Stored records
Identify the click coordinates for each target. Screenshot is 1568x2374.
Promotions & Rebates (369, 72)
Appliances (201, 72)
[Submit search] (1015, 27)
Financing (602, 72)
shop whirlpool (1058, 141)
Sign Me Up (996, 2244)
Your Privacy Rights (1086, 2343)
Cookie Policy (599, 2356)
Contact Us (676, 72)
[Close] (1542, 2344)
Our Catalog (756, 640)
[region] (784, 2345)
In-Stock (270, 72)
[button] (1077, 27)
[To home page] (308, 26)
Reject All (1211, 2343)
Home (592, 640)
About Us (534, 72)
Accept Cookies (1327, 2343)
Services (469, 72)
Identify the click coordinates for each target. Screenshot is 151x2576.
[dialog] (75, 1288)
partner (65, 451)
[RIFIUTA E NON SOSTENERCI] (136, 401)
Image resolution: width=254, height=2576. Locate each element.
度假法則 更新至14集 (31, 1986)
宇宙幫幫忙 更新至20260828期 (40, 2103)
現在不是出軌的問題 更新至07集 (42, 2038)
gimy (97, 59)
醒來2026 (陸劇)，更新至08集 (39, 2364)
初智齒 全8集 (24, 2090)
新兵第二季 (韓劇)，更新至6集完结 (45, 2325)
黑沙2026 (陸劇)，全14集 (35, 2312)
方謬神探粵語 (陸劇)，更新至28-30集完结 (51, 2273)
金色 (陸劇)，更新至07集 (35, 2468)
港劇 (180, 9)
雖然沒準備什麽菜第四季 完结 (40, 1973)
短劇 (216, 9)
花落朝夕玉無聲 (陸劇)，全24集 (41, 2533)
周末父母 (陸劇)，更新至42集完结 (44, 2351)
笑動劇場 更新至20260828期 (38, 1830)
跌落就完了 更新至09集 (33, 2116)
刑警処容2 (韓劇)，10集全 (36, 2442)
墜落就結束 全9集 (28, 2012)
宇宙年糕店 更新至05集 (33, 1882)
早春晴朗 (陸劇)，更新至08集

**Aim of the exercise**
The line with "Promotions & Rebates (369, 72)" through the last line of the data: write these out exactly, and no others.

**Answer area**
Promotions & Rebates (369, 72)
Appliances (201, 72)
[Submit search] (1015, 27)
Financing (602, 72)
shop whirlpool (1058, 141)
Sign Me Up (996, 2244)
Your Privacy Rights (1086, 2343)
Cookie Policy (599, 2356)
Contact Us (676, 72)
[Close] (1542, 2344)
Our Catalog (756, 640)
[region] (784, 2345)
In-Stock (270, 72)
[button] (1077, 27)
[To home page] (308, 26)
Reject All (1211, 2343)
Home (592, 640)
About Us (534, 72)
Accept Cookies (1327, 2343)
Services (469, 72)
Identify the click coordinates for each target. Screenshot is 151x2576.
[dialog] (75, 1288)
partner (65, 451)
[RIFIUTA E NON SOSTENERCI] (136, 401)
Image resolution: width=254, height=2576. Locate each element.
度假法則 更新至14集 (31, 1986)
宇宙幫幫忙 更新至20260828期 (40, 2103)
現在不是出軌的問題 更新至07集 (42, 2038)
gimy (97, 59)
醒來2026 (陸劇)，更新至08集 (39, 2364)
初智齒 全8集 (24, 2090)
新兵第二季 (韓劇)，更新至6集完结 (45, 2325)
黑沙2026 (陸劇)，全14集 (35, 2312)
方謬神探粵語 (陸劇)，更新至28-30集完结 (51, 2273)
金色 (陸劇)，更新至07集 (35, 2468)
港劇 (180, 9)
雖然沒準備什麽菜第四季 完结 (40, 1973)
短劇 (216, 9)
花落朝夕玉無聲 (陸劇)，全24集 (41, 2533)
周末父母 (陸劇)，更新至42集完结 (44, 2351)
笑動劇場 更新至20260828期 (38, 1830)
跌落就完了 更新至09集 (33, 2116)
刑警処容2 (韓劇)，10集全 (36, 2442)
墜落就結束 全9集 (28, 2012)
宇宙年糕店 更新至05集 (33, 1882)
早春晴朗 (陸劇)，更新至08集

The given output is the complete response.